Three Southern planters photographed ab. 1850. My restoration and colorization of a daguerreotype in The Met (New York) archive. "Their button-fly pants date the picture to after 1845, when this style was introduced to America despite the protests of the religious community, who saw the flap as a license to sin" (from The Met caption).

 

"The planter class, known alternatively in the United States as the Southern aristocracy, was a racial and socio-economic caste of Pan-American society that dominated 17th and 18th century agricultural markets. The Atlantic slave trade permitted planters access to inexpensive African slave labor for the planting and harvesting of crops such as tobacco, cotton, indigo, coffee, tea, cocoa, sugar cane, sisal, oil seeds, oil palms, hemp, rubber trees, and fruits. Planters were considered part of the American gentry.

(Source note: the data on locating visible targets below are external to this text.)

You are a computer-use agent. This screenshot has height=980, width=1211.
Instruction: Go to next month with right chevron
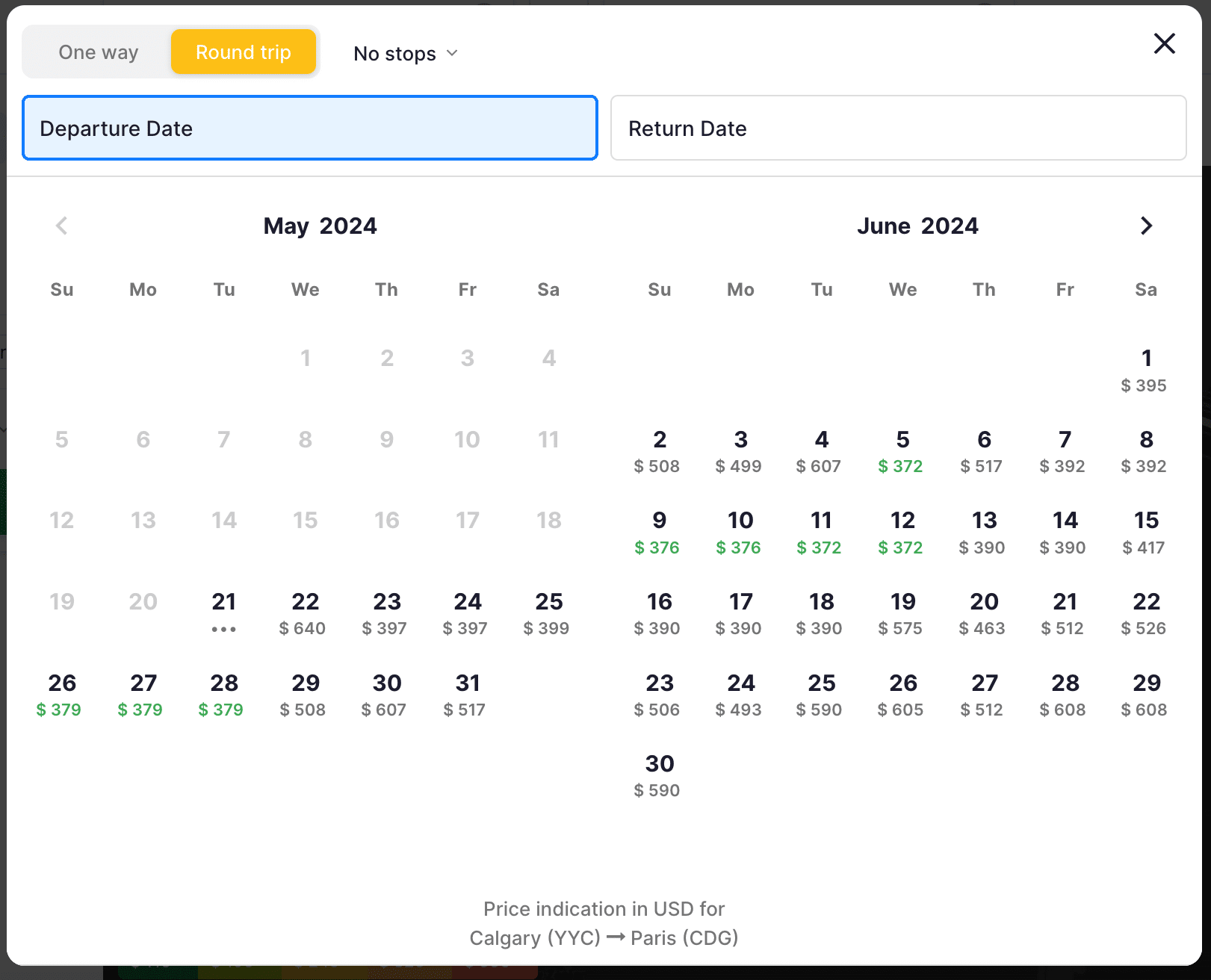[1146, 226]
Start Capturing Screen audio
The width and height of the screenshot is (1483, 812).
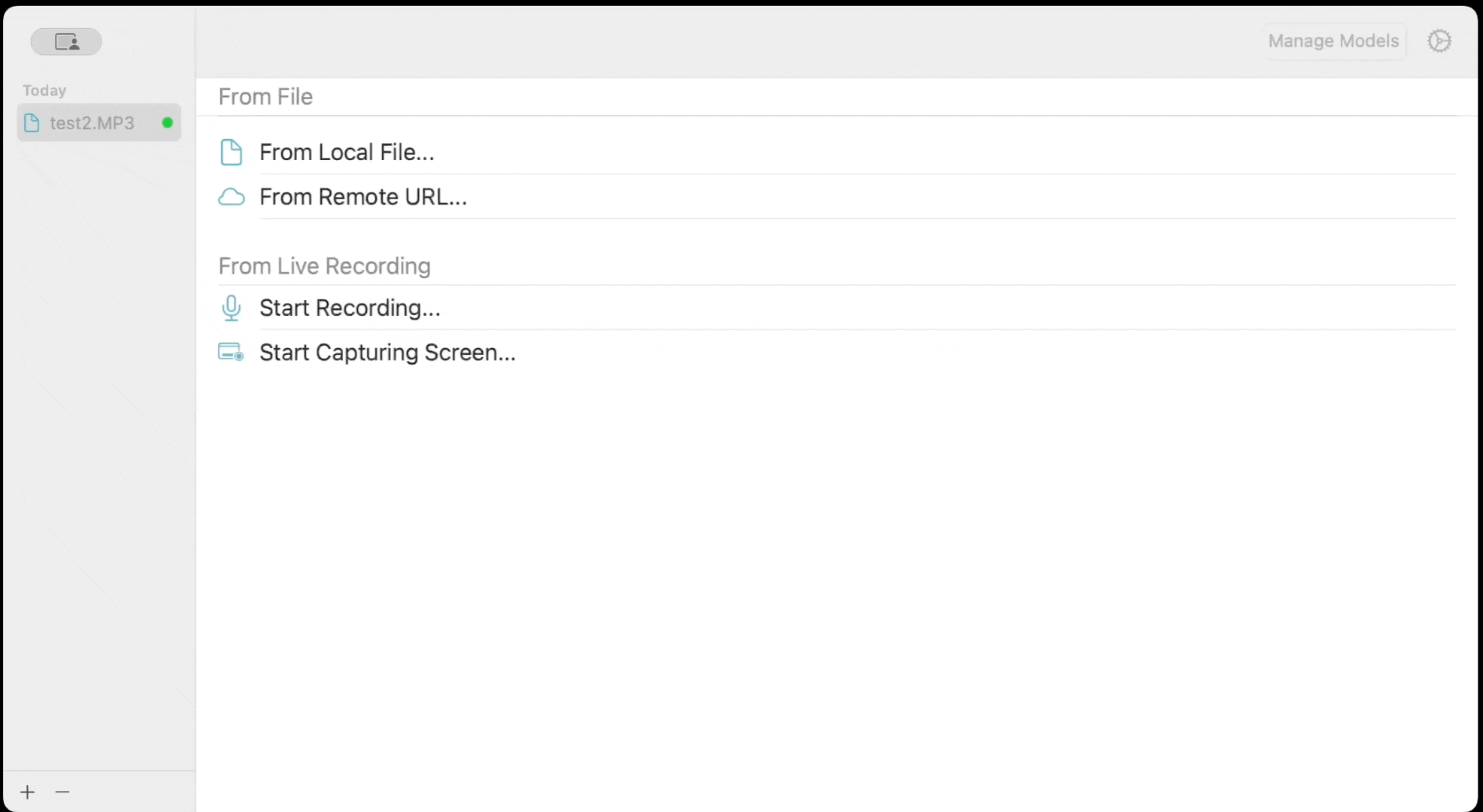pos(387,352)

In the Southern United States, planters maintained a distinct culture, which was characterized by its similarity to the manners and customs of the British nobility and gentry to whom many planters were related. The culture had an emphasis on chivalry, gentility, and hospitality. The culture of the Southern United States, with its landed gentry, was distinctly different from areas north of the Mason–Dixon line and west of the Appalachians. The northern and western areas were characterized by small landed property, worked by yeoman farmers without slave labor.

After the American Civil War (1861–1865), many in the social class saw their wealth greatly reduced, as the enslaved Africans were freed. After emancipation, many plantations were converted to sharecropping with African freedmen working as sharecroppers on the same land which they had worked as slaves before the war. During the Gilded Age, many plantations, no longer viable as agricultural operations, were purchased by wealthy northern industrialists as hunting retreats. Later some plantations became museums, often on the National Register of Historic Places.

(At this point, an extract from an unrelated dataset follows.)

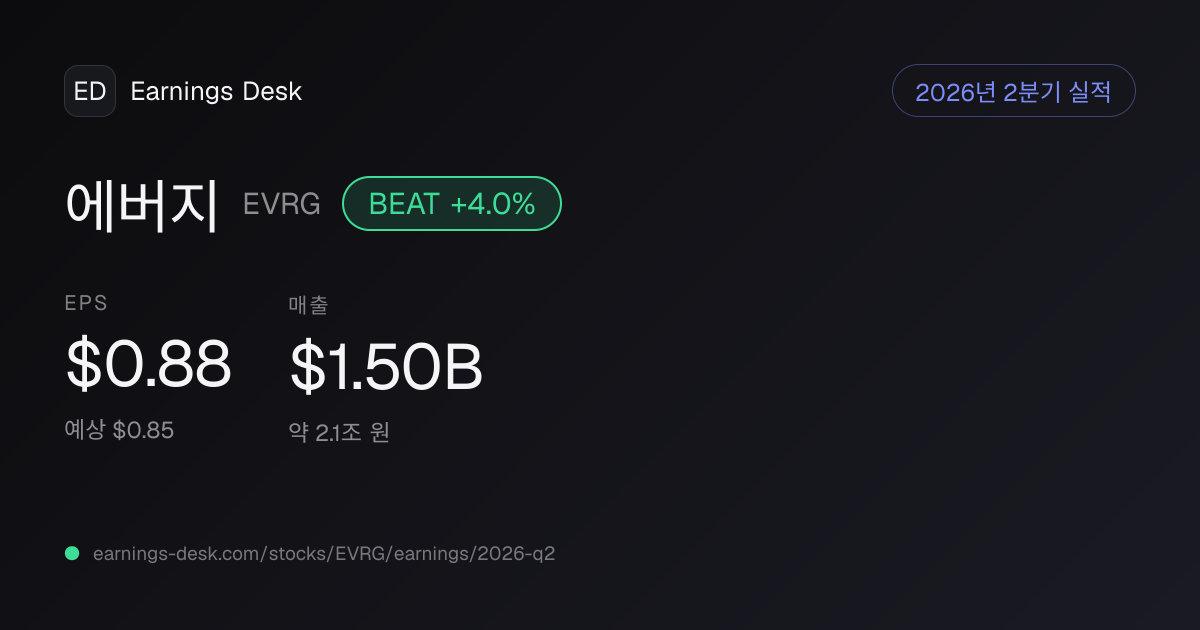
Task: Click the +4.0% figure in the badge
Action: [493, 204]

Planters were prolific throughout the European colonies of North and South America and the West Indies. Members of the class include colonists Robert "King" Carter, William Byrd of Westover, many signers of the Declaration of Independence including Benjamin Harrison V, Thomas Nelson, Jr., George Wythe, Carter Braxton and Richard Henry Lee, Founding Fathers, George Washington, Thomas Jefferson, James Madison and James Monroe, Confederate President Jefferson Davis, Confederate General Robert E. Lee, Mary Chesnut, Valcour Aime, Sallie Ward, and the fictional Scarlett O'Hara from the film Gone with the Wind (1939)."

(Wikipedia)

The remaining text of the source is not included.